Since I was six, I have considered myself a literate person. After all, doesn’t literacy mean being able to read and write? In fact, back home I am considered not only literate, but one of the best educated—for, as my people put it, having gone to university “not on a guided tour” but for serious studies.

But my visits to Europe have left me wondering whether am literate or illiterate. First it was in Berlin, a few years ago, where I spent over an hour in a supermarket looking for such mundane commodities as sugar and salt. Everything was branded in German, and every German I asked which was what s/he had a ready answer for me, “I don’t speak English”. I wondered silently whether the “I don’t speak English” was a German phrase. Finally I bought my goods, partly through intuition and with the help of a young lady who knew some more English than “I don’t speak English”. Never mind that I ended with white shoe polish instead of toothpaste in my bag!

The case is not peculiar to Germany, as I have witnessed the same in Denmark and Netherlands although on a lesser scale. You can hardly read the menu in the hotel, or even the free newspaper you pick in the street. You end up ogling at pictures trying to decipher what’s in the news.

I feel utterly illiterate every time I do this. I have pleaded with people in buses to read the headlines for me. What’s more stupid than asking; “Eh, I have a newspaper here, could you tell me what the headline says?”

I remembered all these when Sulakshana, a classmate pleaded with us to contribute a Euro each to support Amsterdam Weekly, the only English newspaper in Amsterdam, which is on its death bed.
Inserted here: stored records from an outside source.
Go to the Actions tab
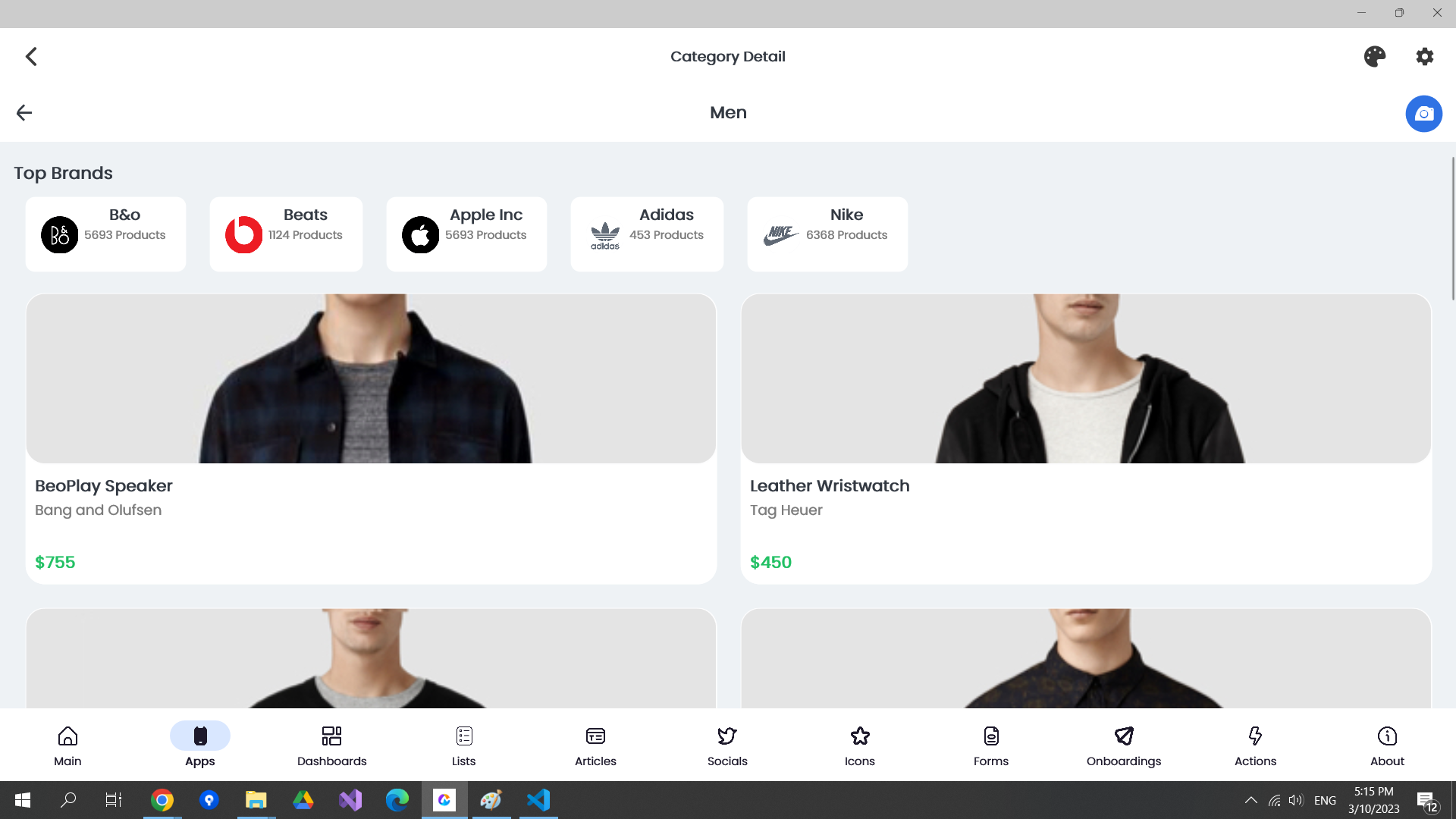The image size is (1456, 819). 1255,746
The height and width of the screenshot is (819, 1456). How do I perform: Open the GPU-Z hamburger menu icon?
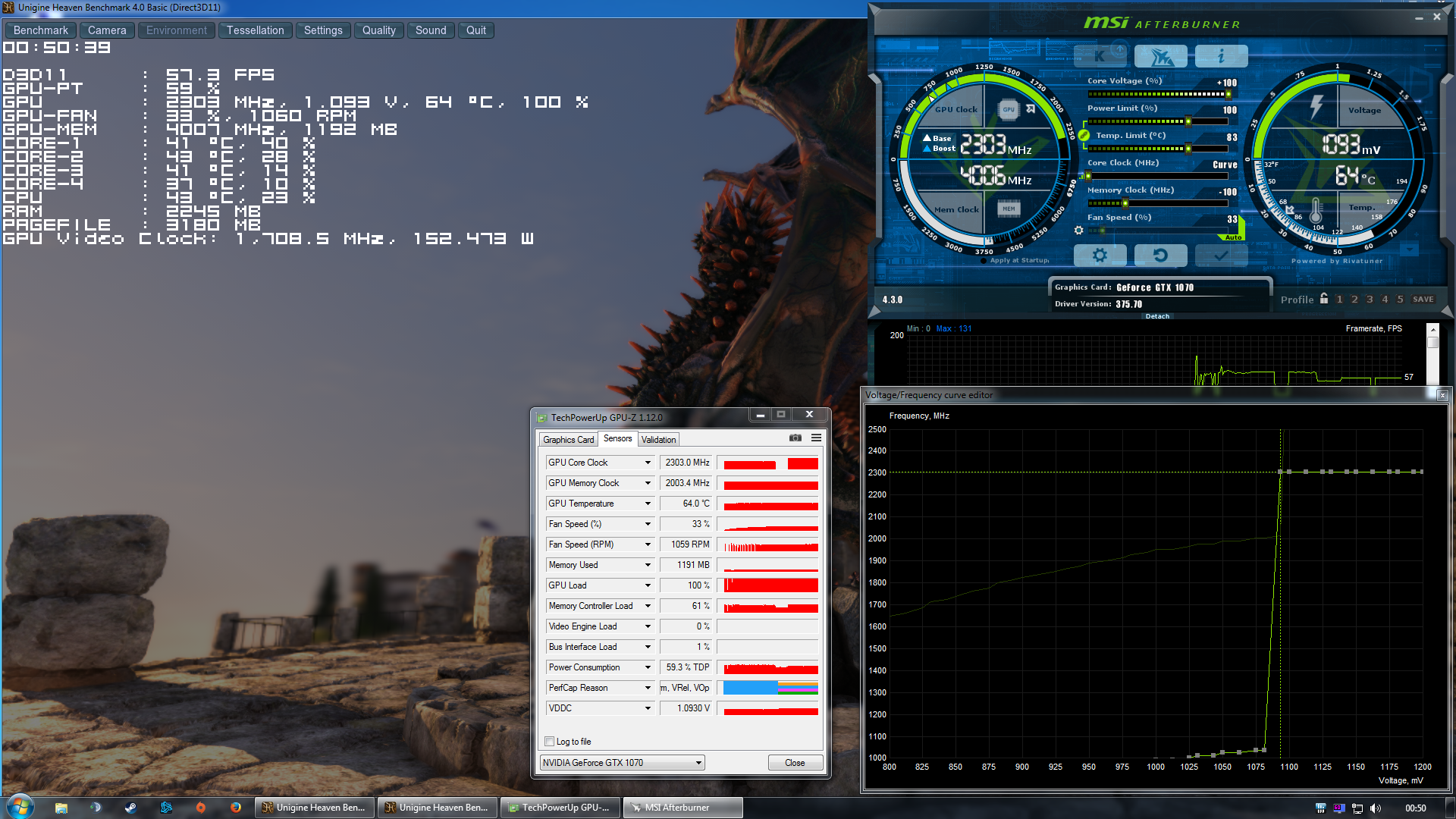816,438
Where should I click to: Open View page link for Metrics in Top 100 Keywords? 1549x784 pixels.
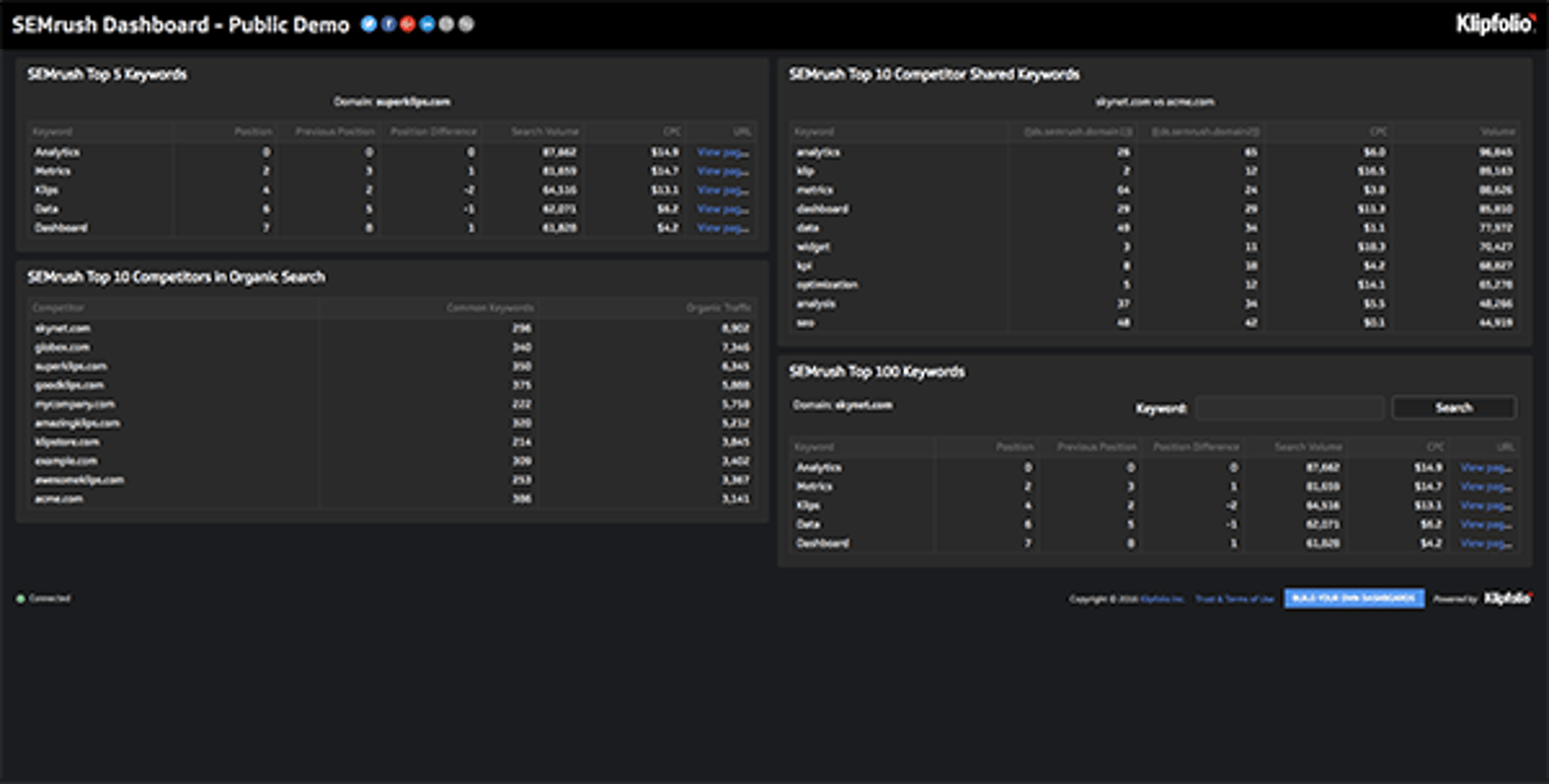point(1484,486)
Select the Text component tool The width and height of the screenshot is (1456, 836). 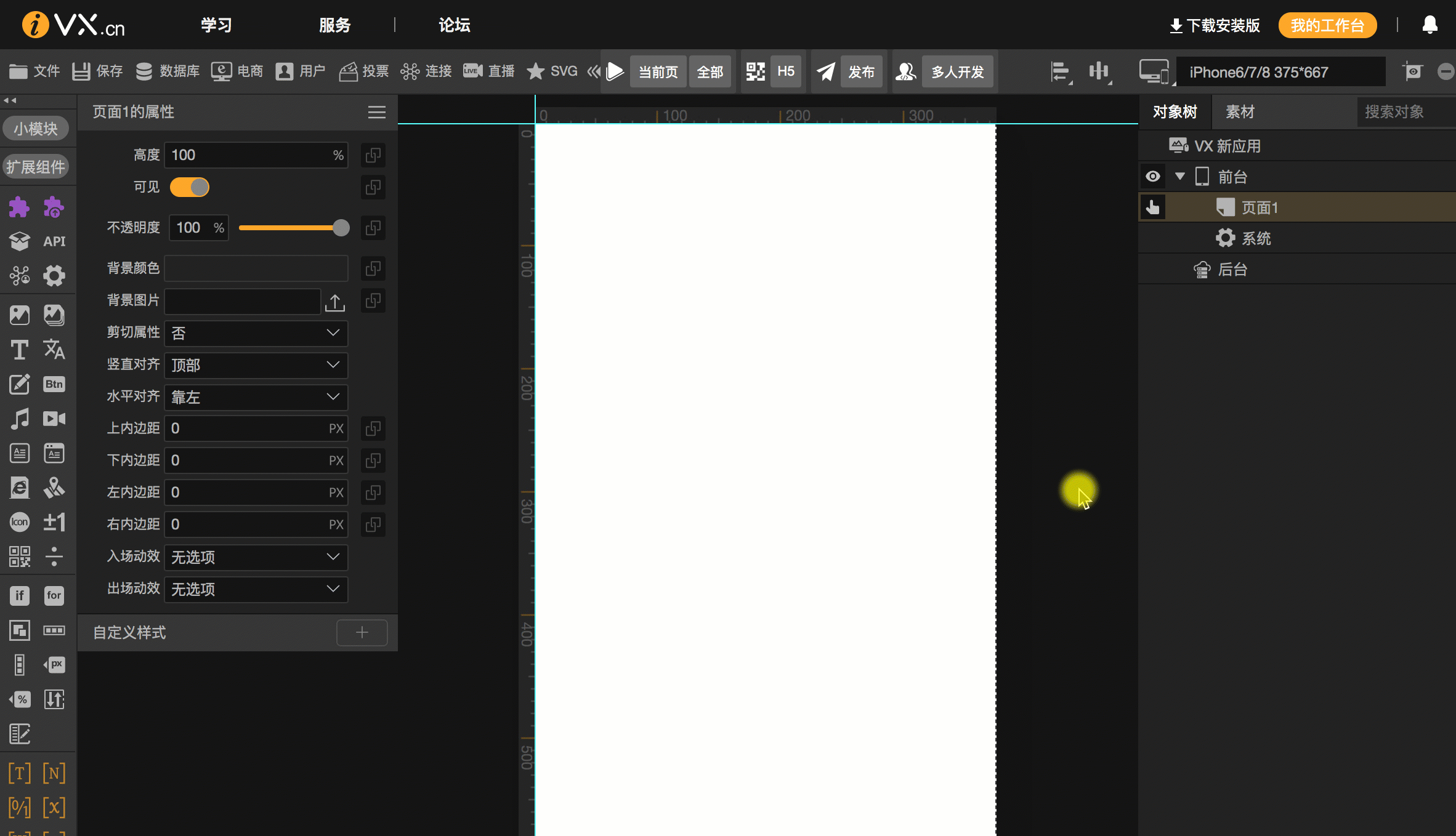pos(19,350)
Now 40 Euros, we are a class of 40, cannot save Amsterdam weekly, but the gesture is quite telling; that those in the Netherlands who cannot speak Dutch need Amsterdam Weekly, and more.

I believe it is the high time that the EU came up with a common language for Europe. English, I think can do the trick, as it is spoken by many people in Europe (don’t ask for statistics, I don’t have them).